**WORKING DATA**
== Segment start ==

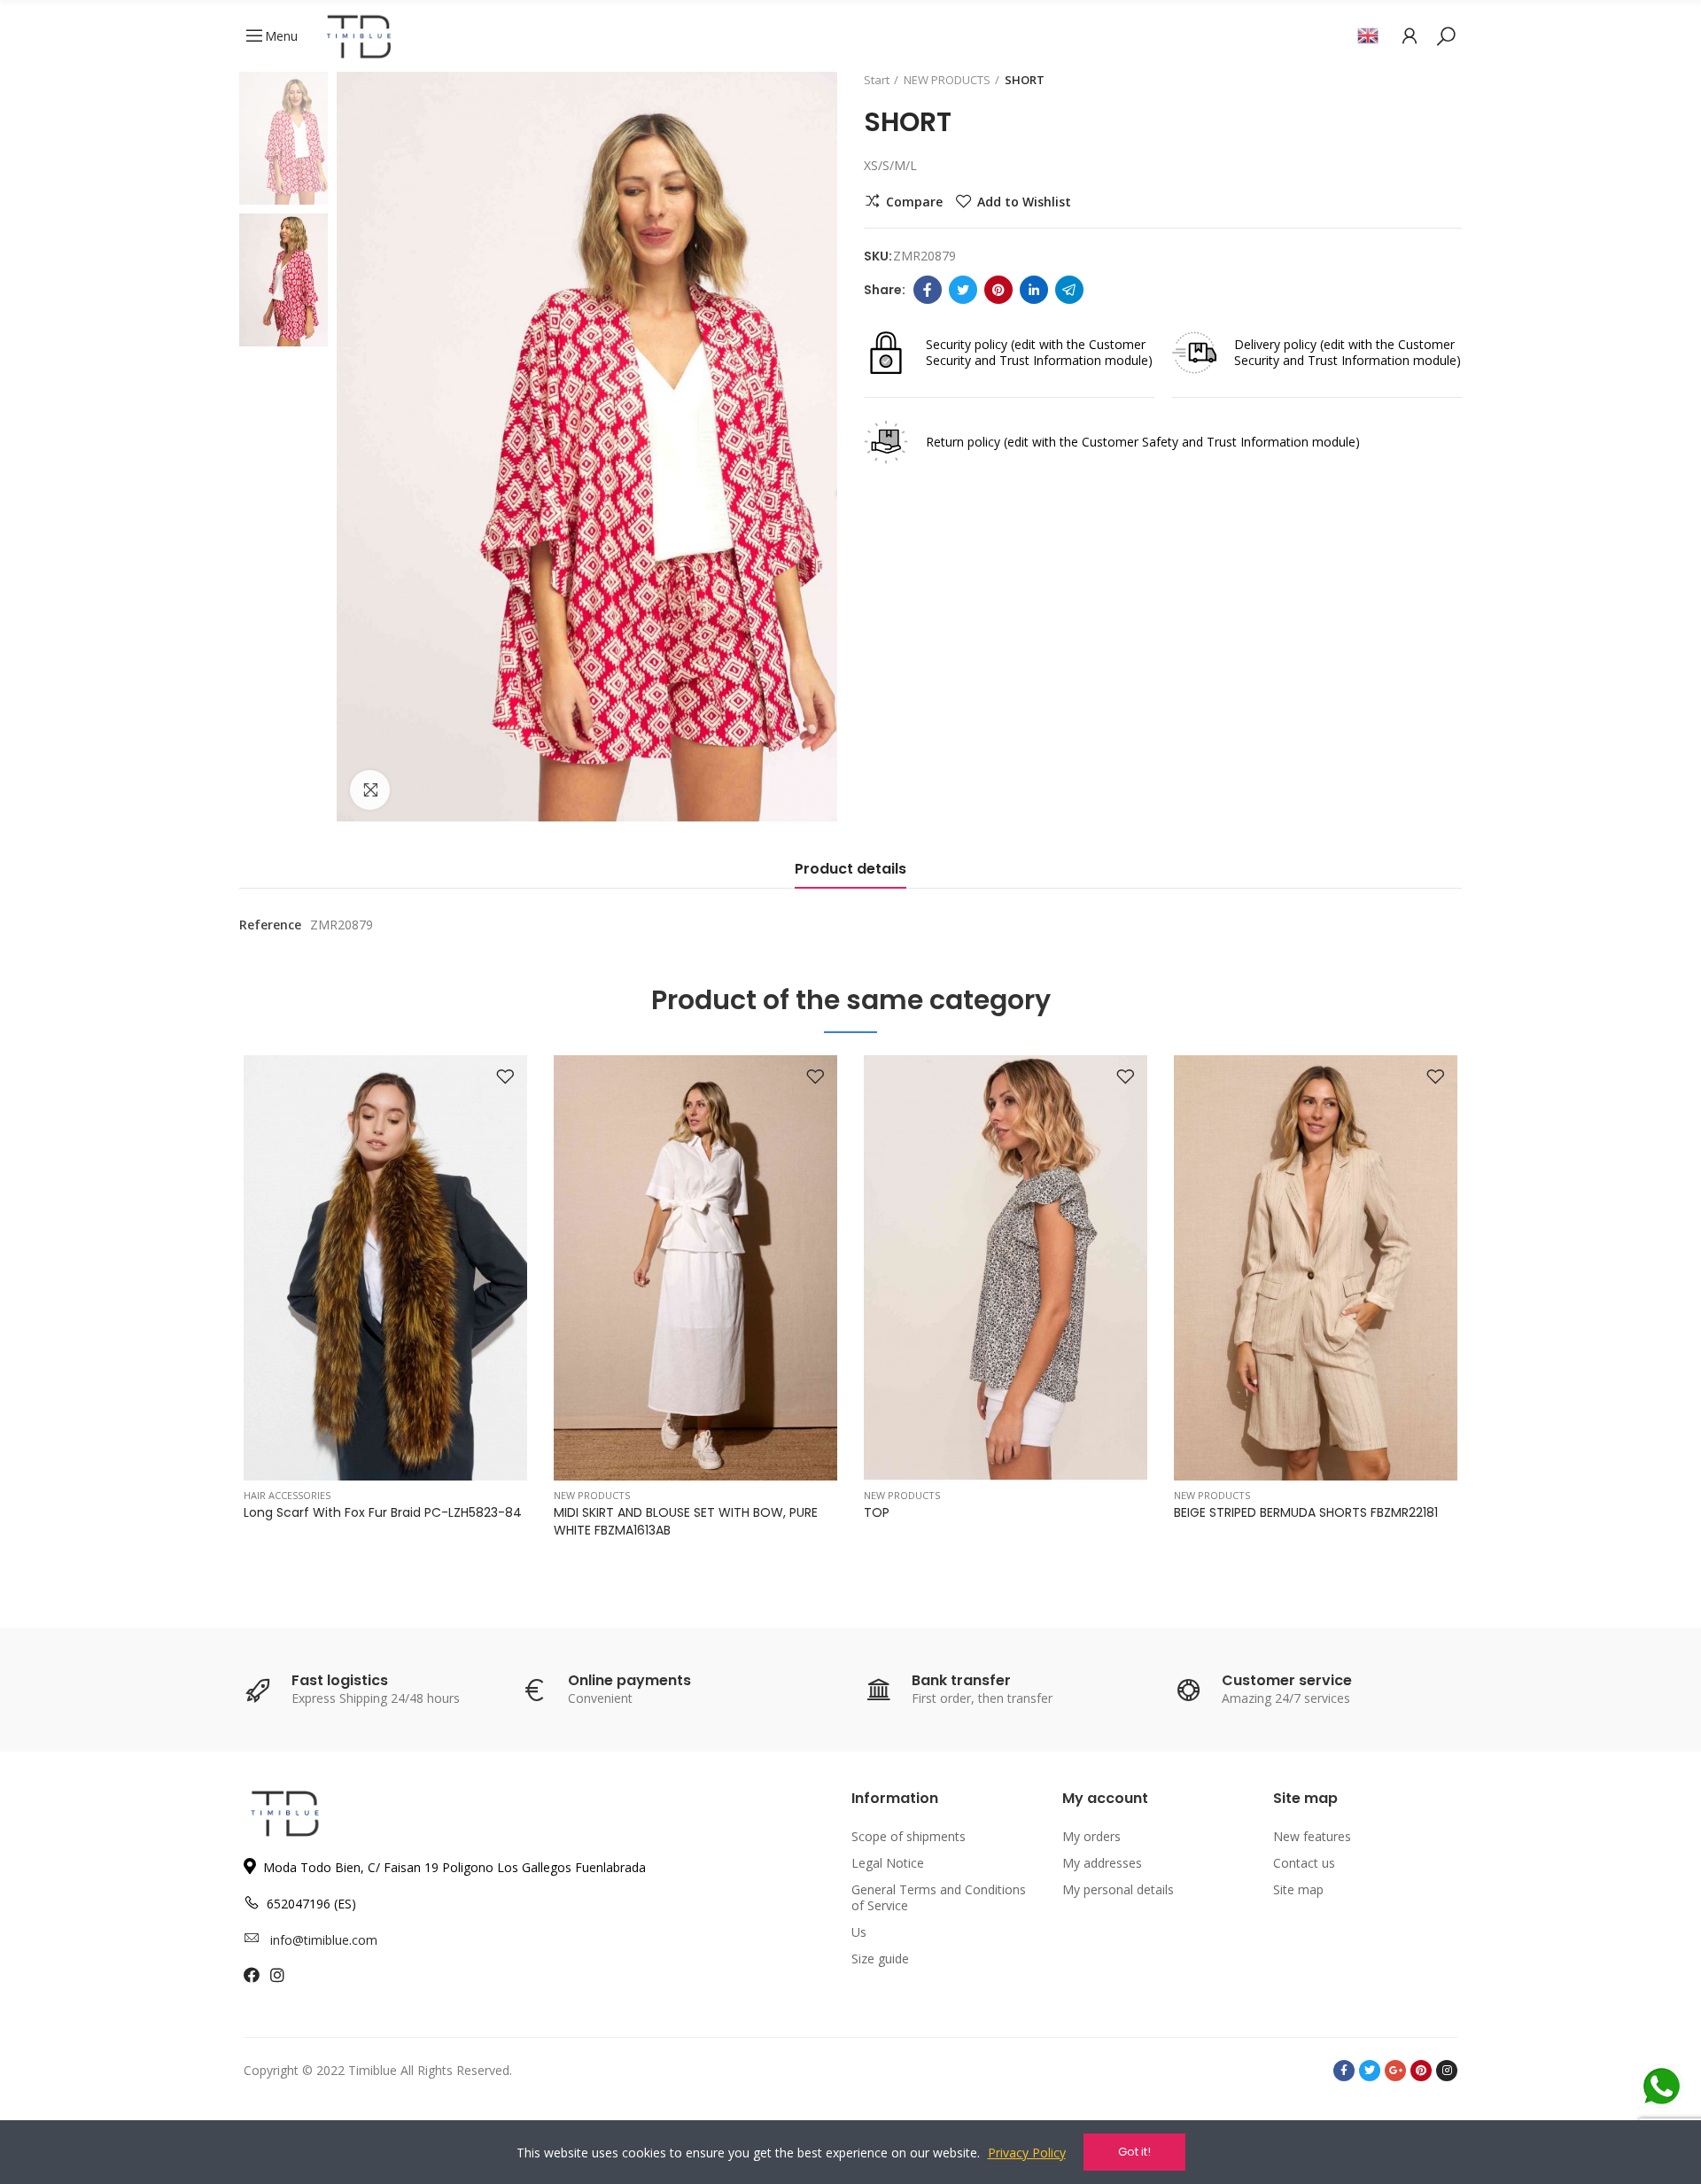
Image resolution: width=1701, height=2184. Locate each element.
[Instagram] (1446, 2070)
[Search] (1445, 35)
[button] (195, 1310)
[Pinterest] (998, 290)
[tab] (850, 874)
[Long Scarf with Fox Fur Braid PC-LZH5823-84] (385, 1268)
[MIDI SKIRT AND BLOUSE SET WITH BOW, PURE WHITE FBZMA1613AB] (695, 1268)
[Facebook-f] (1344, 2070)
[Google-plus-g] (1395, 2070)
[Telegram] (1069, 290)
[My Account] (1409, 35)
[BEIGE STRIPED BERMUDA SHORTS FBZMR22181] (1315, 1268)
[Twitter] (963, 290)
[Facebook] (927, 290)
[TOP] (1005, 1268)
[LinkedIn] (1034, 290)
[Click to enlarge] (370, 790)
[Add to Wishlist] (505, 1077)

== Segment end ==

**EXERCISE OBJECTIVE**
Copy all the data exactly as written, but skip any picture.

**TASK RESPONSE**
Image resolution: width=1701, height=2184. Locate each element.
[Instagram] (1446, 2070)
[Search] (1445, 35)
[button] (195, 1310)
[Pinterest] (998, 290)
[tab] (850, 874)
[Long Scarf with Fox Fur Braid PC-LZH5823-84] (385, 1268)
[MIDI SKIRT AND BLOUSE SET WITH BOW, PURE WHITE FBZMA1613AB] (695, 1268)
[Facebook-f] (1344, 2070)
[Google-plus-g] (1395, 2070)
[Telegram] (1069, 290)
[My Account] (1409, 35)
[BEIGE STRIPED BERMUDA SHORTS FBZMR22181] (1315, 1268)
[Twitter] (963, 290)
[Facebook] (927, 290)
[TOP] (1005, 1268)
[LinkedIn] (1034, 290)
[Click to enlarge] (370, 790)
[Add to Wishlist] (505, 1077)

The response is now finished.